Supplied material |
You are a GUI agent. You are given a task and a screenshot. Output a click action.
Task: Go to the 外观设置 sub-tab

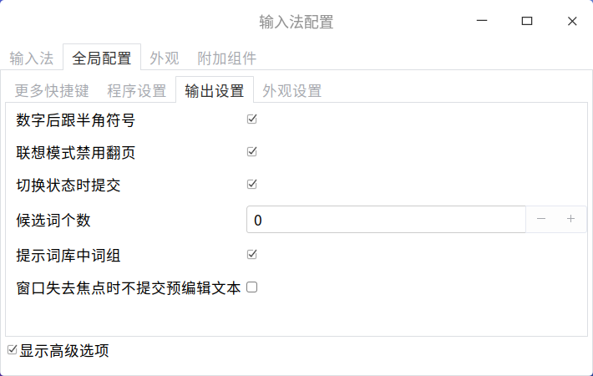tap(291, 90)
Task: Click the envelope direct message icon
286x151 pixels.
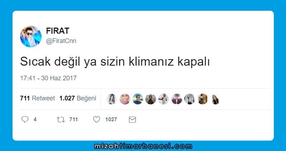Action: coord(132,119)
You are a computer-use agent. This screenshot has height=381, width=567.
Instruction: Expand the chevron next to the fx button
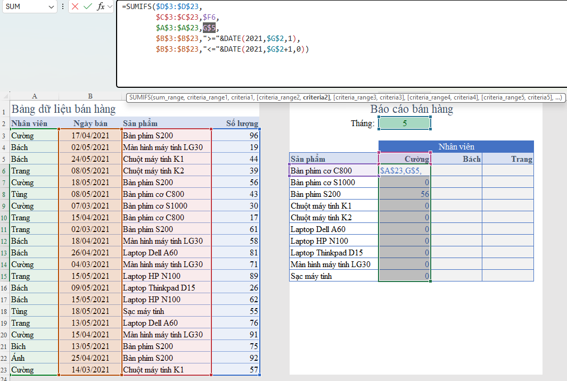tap(110, 7)
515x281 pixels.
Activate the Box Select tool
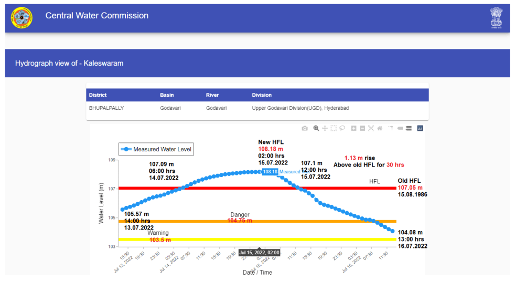(x=334, y=128)
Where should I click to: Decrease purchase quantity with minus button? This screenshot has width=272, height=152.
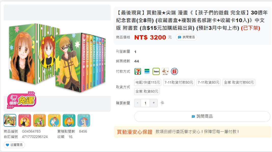tap(138, 103)
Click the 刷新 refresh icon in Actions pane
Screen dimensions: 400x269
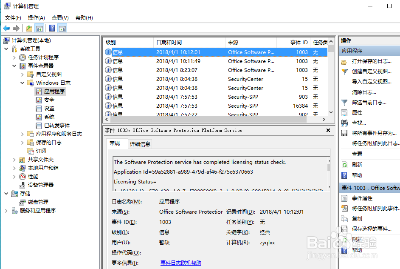[x=344, y=165]
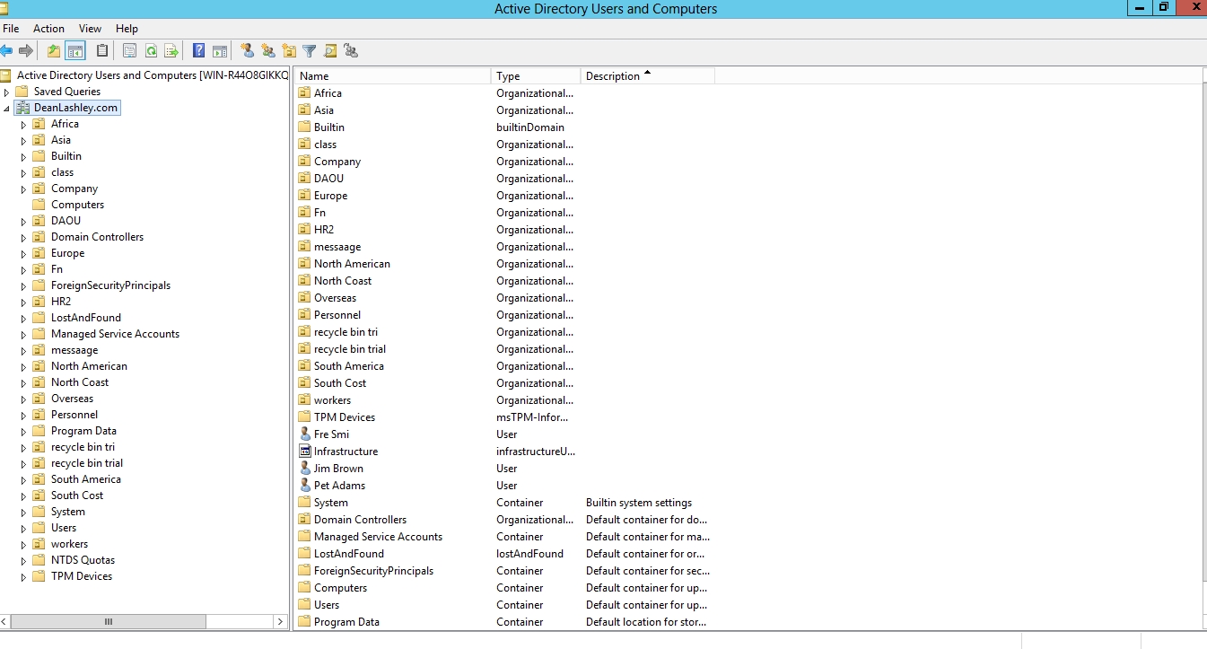1207x649 pixels.
Task: Click the Create new group icon
Action: (267, 51)
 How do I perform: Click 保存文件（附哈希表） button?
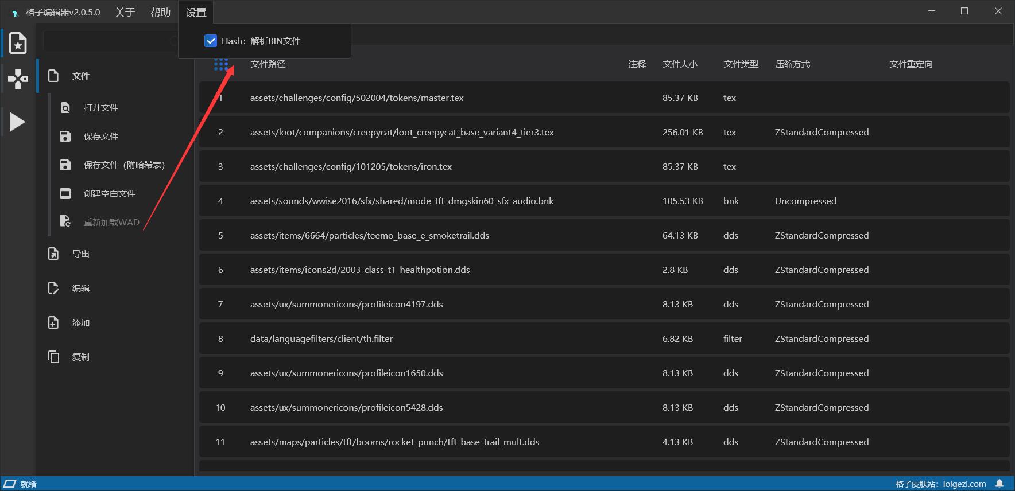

Assigned task | Output each line of the records exactly. Any picture is skipped.

The answer |
You are a GUI agent. You are given a task and a screenshot. Output a click action.
Task: Go to the 外观设置 sub-tab

tap(291, 90)
Task: Click the envelope direct message icon
286x151 pixels.
Action: coord(132,119)
You are a computer-use agent. This screenshot has height=381, width=567.
Instruction: Expand the chevron next to the fx button
tap(110, 7)
515x281 pixels.
Activate the Box Select tool
(x=334, y=128)
Where should I click to: Decrease purchase quantity with minus button? This screenshot has width=272, height=152.
tap(138, 103)
Click the 刷新 refresh icon in Actions pane
Screen dimensions: 400x269
[x=344, y=165]
1207x649 pixels.
Task: Click the Create new group icon
Action: (267, 51)
 How do I perform: Click 保存文件（附哈希表） button?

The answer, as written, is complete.